Made from the dried flower buds of the evergreen clove tree, cloves are also native to Indonesia. The spice is loaded with antioxidant power. Research comparing clove with more than 1,100 other foods found that it had three times the antioxidants of the next highest source, dried oregano. Cloves are also a natural anti-inflammatory and antimicrobial agent, a local anesthetic, and have been found to have antifungal properties. A compound found in cloves has been shown to be 29 times more powerful than aspirin in helping to prevent blood clots. Serving ideas: Delicious added to baked goods, cooked grains, bean soups and chili, applesauce, smoothies, and cooked cereals.

Ginger

This spice, made from the root of the ginger plant, has been shown to be an effective pain reliever, with active compounds that resemble those of capsaicin, another well-known pain reliever found in hot peppers. The spice also helps reduce nausea, control inflammation, counters the activities of cell-damaging free radicals, acts as a blood thinner, and has been found to help protect brain cells from deterioration associated with Alzheimer’s. A 2012 study involving 60 middle-aged women found that a daily dose of 800 mg of ginger extract helped improve working memory and attention. Serving ideas: Use grated fresh ginger in salad dressings and marinades. Cook ginger with vegetables, such as squashes, sweet potatoes, and green beans. Add ginger powder to baked goods, tea, or fruit smoothies.

Cardamom

A relative of ginger and turmeric, cardamom has shown antibacterial properties, and antioxidant properties that help protect brain cells from free radical damage. A study published several years ago in the Indian Journal of Biochemistry and Biophysics found that consuming just ½ teaspoon a day for three months along with a healthy diet helps normalize blood pressure and lower risk for stroke by relaxing the arteries and the muscles of the heart. Serving ideas: Brew your coffee or tea with cardamom, add it to stews or soups, or sprinkle it into batters and dough for tasty baked goods. It’s also delicious with smoothies and hot breakfast cereals.

Comments:

  1. John Tye

    Best to use Cinnamomum zeylanicum (Ceylon cinnamon), also known as Cinnamomum verum, or true cinnamon.

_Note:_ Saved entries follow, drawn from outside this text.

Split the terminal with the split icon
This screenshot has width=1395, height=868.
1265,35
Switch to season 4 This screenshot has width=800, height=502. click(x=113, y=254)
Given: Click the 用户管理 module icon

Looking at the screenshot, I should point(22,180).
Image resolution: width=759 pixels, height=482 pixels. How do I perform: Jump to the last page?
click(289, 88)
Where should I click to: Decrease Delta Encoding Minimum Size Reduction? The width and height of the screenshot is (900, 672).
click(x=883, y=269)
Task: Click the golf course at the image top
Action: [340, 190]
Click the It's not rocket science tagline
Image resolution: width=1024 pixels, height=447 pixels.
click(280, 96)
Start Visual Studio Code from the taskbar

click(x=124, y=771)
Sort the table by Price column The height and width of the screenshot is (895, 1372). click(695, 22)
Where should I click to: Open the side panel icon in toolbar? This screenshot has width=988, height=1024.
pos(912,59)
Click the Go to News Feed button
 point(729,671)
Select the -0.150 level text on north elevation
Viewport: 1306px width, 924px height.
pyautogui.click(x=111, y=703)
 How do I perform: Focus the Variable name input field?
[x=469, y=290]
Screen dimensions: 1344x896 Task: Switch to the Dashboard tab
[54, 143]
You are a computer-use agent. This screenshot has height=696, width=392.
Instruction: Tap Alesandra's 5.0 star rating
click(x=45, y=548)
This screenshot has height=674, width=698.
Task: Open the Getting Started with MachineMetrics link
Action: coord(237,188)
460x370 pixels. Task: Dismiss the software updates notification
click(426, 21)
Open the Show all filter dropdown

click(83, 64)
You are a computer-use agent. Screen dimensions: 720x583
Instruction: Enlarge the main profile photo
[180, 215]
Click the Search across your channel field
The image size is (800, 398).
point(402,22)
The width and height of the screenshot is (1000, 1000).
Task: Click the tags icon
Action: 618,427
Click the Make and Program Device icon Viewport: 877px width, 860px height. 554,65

    Not Cinnamomum cassia or Cinnamomum burmannii.

    True cinnamon has the same flavor as cassia, but it’s much lower in coumarin, and much less likely to be toxic.

    When consumed in large quantities, coumarin can be toxic, affecting the nervous system and the liver. Cassia contains higher levels of coumarin (approximately 4%), while the amount in Ceylon cinnamon is approx. 0.04%.

    See: Assessment of Coumarin Levels in Ground Cinnamon…
    J. Blahová – ‎2012
    https://www.hindawi.com/journals/tswj/2012/263851

    • Jean B.

      Thank you for that additional important information. Now I am wondering whether the backs of the “cinnamon” labels clarify what the content is. (I know that one major US spice purveyor does, but, much to my dismay, they changed the front of the label to “cinnamon”, although the content is cassia. I need to examine the brands that are found in major US supermarkets.) Given this information about coumarin and the benefits of using true cinnamon, it is important to know what one is using.

  2. Linda W.

    The whipped cream and cinnamon buns you recommend are full of saturated fat. Eating a diet high in saturated fat contributes to high cholesterol levels and atherosclerosis. Atherosclerosis increases the risk of events hazardous to brain health – including vascular dementia and strokes.

  3. Jean B.

    I believe that when you speak of cinnamon, you are speaking of true cinnamon and not cassia. You should probably point out that most of what appears with the label “cinnamon” in the United States is actually cassia.

    Perhaps you could also tell us whether or not cassia has any useful medical properties.

  4. T. Adler

    What is your scientific evidence for this? Are they large randomized clinical trials?